■ Data section:

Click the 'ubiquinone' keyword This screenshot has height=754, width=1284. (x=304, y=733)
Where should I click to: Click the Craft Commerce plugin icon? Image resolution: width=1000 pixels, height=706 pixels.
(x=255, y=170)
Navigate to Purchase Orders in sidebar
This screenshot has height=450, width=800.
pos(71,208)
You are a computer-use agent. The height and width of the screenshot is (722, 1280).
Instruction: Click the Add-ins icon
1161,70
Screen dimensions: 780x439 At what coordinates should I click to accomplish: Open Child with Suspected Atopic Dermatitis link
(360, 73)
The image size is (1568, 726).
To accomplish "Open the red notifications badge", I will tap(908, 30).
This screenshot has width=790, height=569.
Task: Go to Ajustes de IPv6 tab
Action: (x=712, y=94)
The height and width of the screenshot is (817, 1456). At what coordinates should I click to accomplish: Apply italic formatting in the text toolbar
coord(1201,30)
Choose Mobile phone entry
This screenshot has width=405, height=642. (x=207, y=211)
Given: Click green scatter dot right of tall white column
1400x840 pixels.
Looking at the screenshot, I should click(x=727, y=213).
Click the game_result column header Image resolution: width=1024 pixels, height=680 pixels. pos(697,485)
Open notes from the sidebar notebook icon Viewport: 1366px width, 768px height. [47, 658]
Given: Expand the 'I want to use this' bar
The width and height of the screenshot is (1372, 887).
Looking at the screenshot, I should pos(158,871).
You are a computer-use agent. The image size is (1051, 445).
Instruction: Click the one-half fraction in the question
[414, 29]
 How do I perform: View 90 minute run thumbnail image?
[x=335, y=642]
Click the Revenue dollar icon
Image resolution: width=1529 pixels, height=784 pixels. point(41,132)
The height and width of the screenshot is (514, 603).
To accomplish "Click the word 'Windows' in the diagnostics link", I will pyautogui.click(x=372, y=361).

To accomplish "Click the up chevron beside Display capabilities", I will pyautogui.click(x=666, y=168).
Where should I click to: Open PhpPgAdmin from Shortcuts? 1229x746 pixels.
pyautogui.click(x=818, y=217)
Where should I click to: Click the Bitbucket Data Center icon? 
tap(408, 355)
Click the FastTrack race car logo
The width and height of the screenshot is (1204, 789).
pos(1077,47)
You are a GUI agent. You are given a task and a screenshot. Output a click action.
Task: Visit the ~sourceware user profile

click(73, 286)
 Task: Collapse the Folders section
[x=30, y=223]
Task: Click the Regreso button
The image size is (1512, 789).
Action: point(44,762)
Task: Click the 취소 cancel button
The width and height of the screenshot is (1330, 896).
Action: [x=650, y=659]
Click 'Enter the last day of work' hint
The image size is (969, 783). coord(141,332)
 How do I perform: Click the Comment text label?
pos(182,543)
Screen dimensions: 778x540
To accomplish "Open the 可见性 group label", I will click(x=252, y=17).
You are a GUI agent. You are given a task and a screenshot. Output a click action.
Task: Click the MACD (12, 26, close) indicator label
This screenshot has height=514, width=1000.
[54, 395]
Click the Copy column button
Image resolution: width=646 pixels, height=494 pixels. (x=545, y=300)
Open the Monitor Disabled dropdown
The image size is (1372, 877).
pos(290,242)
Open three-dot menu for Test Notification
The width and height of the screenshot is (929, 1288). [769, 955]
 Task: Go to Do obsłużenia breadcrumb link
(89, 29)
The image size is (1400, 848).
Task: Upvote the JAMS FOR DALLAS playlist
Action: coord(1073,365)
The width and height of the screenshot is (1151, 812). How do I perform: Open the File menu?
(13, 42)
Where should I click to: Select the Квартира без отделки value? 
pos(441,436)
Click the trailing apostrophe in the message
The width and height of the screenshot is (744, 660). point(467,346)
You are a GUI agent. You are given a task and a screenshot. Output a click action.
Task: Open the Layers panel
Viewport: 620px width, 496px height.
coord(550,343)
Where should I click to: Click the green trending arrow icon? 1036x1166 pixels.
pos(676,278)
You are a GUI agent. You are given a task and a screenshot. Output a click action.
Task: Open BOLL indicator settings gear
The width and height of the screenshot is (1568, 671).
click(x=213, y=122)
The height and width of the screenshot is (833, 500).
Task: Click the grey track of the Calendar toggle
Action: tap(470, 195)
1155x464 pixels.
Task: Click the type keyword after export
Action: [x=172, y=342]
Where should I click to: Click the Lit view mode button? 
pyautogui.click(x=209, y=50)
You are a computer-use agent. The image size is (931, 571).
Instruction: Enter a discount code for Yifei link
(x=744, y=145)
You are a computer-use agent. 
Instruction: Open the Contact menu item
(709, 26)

■ Work required:
Reproduce every row above word for word, in the same order and with the same line breaks.

■ Response below:
Click the 'ubiquinone' keyword This screenshot has height=754, width=1284. (x=304, y=733)
Where should I click to: Click the Craft Commerce plugin icon? Image resolution: width=1000 pixels, height=706 pixels.
(x=255, y=170)
Navigate to Purchase Orders in sidebar
This screenshot has height=450, width=800.
pos(71,208)
You are a computer-use agent. The height and width of the screenshot is (722, 1280).
Instruction: Click the Add-ins icon
1161,70
Screen dimensions: 780x439 At what coordinates should I click to accomplish: Open Child with Suspected Atopic Dermatitis link
(360, 73)
The image size is (1568, 726).
To accomplish "Open the red notifications badge", I will tap(908, 30).
This screenshot has width=790, height=569.
Task: Go to Ajustes de IPv6 tab
Action: (x=712, y=94)
The height and width of the screenshot is (817, 1456). At what coordinates should I click to accomplish: Apply italic formatting in the text toolbar
coord(1201,30)
Choose Mobile phone entry
This screenshot has width=405, height=642. (x=207, y=211)
Given: Click green scatter dot right of tall white column
1400x840 pixels.
Looking at the screenshot, I should click(x=727, y=213).
Click the game_result column header Image resolution: width=1024 pixels, height=680 pixels. pos(697,485)
Open notes from the sidebar notebook icon Viewport: 1366px width, 768px height. [47, 658]
Given: Expand the 'I want to use this' bar
The width and height of the screenshot is (1372, 887).
Looking at the screenshot, I should pos(158,871).
You are a computer-use agent. The image size is (1051, 445).
Instruction: Click the one-half fraction in the question
[414, 29]
 How do I perform: View 90 minute run thumbnail image?
[x=335, y=642]
Click the Revenue dollar icon
Image resolution: width=1529 pixels, height=784 pixels. point(41,132)
The height and width of the screenshot is (514, 603).
To accomplish "Click the word 'Windows' in the diagnostics link", I will pyautogui.click(x=372, y=361).

To accomplish "Click the up chevron beside Display capabilities", I will pyautogui.click(x=666, y=168).
Where should I click to: Open PhpPgAdmin from Shortcuts? 1229x746 pixels.
pyautogui.click(x=818, y=217)
Where should I click to: Click the Bitbucket Data Center icon? 
tap(408, 355)
Click the FastTrack race car logo
The width and height of the screenshot is (1204, 789).
pos(1077,47)
You are a GUI agent. You are given a task and a screenshot. Output a click action.
Task: Visit the ~sourceware user profile

click(73, 286)
 Task: Collapse the Folders section
[x=30, y=223]
Task: Click the Regreso button
The image size is (1512, 789).
Action: point(44,762)
Task: Click the 취소 cancel button
The width and height of the screenshot is (1330, 896).
Action: [x=650, y=659]
Click 'Enter the last day of work' hint
The image size is (969, 783). coord(141,332)
 How do I perform: Click the Comment text label?
pos(182,543)
Screen dimensions: 778x540
To accomplish "Open the 可见性 group label", I will click(x=252, y=17).
You are a GUI agent. You are given a task and a screenshot. Output a click action.
Task: Click the MACD (12, 26, close) indicator label
This screenshot has height=514, width=1000.
[54, 395]
Click the Copy column button
Image resolution: width=646 pixels, height=494 pixels. (x=545, y=300)
Open the Monitor Disabled dropdown
The image size is (1372, 877).
pos(290,242)
Open three-dot menu for Test Notification
The width and height of the screenshot is (929, 1288). [769, 955]
 Task: Go to Do obsłużenia breadcrumb link
(89, 29)
The image size is (1400, 848).
Task: Upvote the JAMS FOR DALLAS playlist
Action: coord(1073,365)
The width and height of the screenshot is (1151, 812). How do I perform: Open the File menu?
(13, 42)
Where should I click to: Select the Квартира без отделки value? 
pos(441,436)
Click the trailing apostrophe in the message
The width and height of the screenshot is (744, 660). point(467,346)
You are a GUI agent. You are given a task and a screenshot. Output a click action.
Task: Open the Layers panel
Viewport: 620px width, 496px height.
coord(550,343)
Where should I click to: Click the green trending arrow icon? 1036x1166 pixels.
pos(676,278)
You are a GUI agent. You are given a task and a screenshot. Output a click action.
Task: Open BOLL indicator settings gear
The width and height of the screenshot is (1568, 671).
click(x=213, y=122)
The height and width of the screenshot is (833, 500).
Task: Click the grey track of the Calendar toggle
Action: tap(470, 195)
1155x464 pixels.
Task: Click the type keyword after export
Action: [x=172, y=342]
Where should I click to: Click the Lit view mode button? 
pyautogui.click(x=209, y=50)
You are a computer-use agent. The image size is (931, 571).
Instruction: Enter a discount code for Yifei link
(x=744, y=145)
You are a computer-use agent. 
Instruction: Open the Contact menu item
(709, 26)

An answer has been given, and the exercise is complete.